Controversy over Indian, white domination of South African sportJuly 30th, 2008 - 12:31 pm ICT by IANS
By Fakir Hassen
Johannesburg, July 30 (IANS) A race row has erupted in South Africa with parliamentary sports and recreation committee chairperson Butana Komphela alleging that the South African Sports Confederation and Olympics Committee (Sascoc) is “full of Indians and whites” who do not understand the need to transform the country’s sport. Even as Sascoc defied a request from the Parliamentary Portfolio Committee (PPC) to appear before it Tuesday to answer questions on its alleged lack of transformation, a heated debate saw even more racist remarks being made as an African member of the committee shouted down a white member of parliament, asking him to “get that white mentality out of your mind”.
Three of the 14-member executive committee of Sascoc are of Indian origin. They are seasoned veteran Sam Ramsamy, who went into exile in the apartheid era to campaign for the isolation of South African sport; Hajera Kajee, who is a vice president at Sascoc; and Jace Naidoo.
Outside the committee, three top Sascoc positions are held by South African Indians - Shuab Manjra is the chief medical officer to the Olympic Games contingent; Tubby Reddy is the chief operating officer; and Vinesh Maharaj is the chief financial officer.
Mubarak Mohamed, a leading sports administrator, has come out against the allegations made against Sascoc, which is tasked with preparing the South African team for the Olympics.
Mohamed, who is a South African of Indian origin and vice president of the South African Football Association, told the weekly City Press that he was disappointed to be called “an Indian” by Komphela.
“I was born and bred in South Africa and, as a result, I am an African. I fought in the struggle (against apartheid) and I am still a member of the African National Congress. Komphela can’t call me an Indian when it suits him,” Mohamed said.

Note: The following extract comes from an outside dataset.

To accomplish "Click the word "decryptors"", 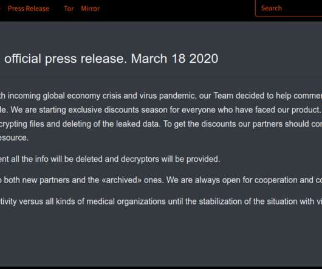I will click(140, 159).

The PPC may now consider using its legislative authority to summon Sascoc to its hearings, even as some affiliates of the national body reportedly distanced themselves from the Sascoc decision to defy the request, among them Athletics South Africa, the South African Rugby Union and Cricket South Africa.
Sascoc received nine million rands ($1.2 million) from the sports and recreation ministry last year to prepare the country’s squad for the Beijing Olympics.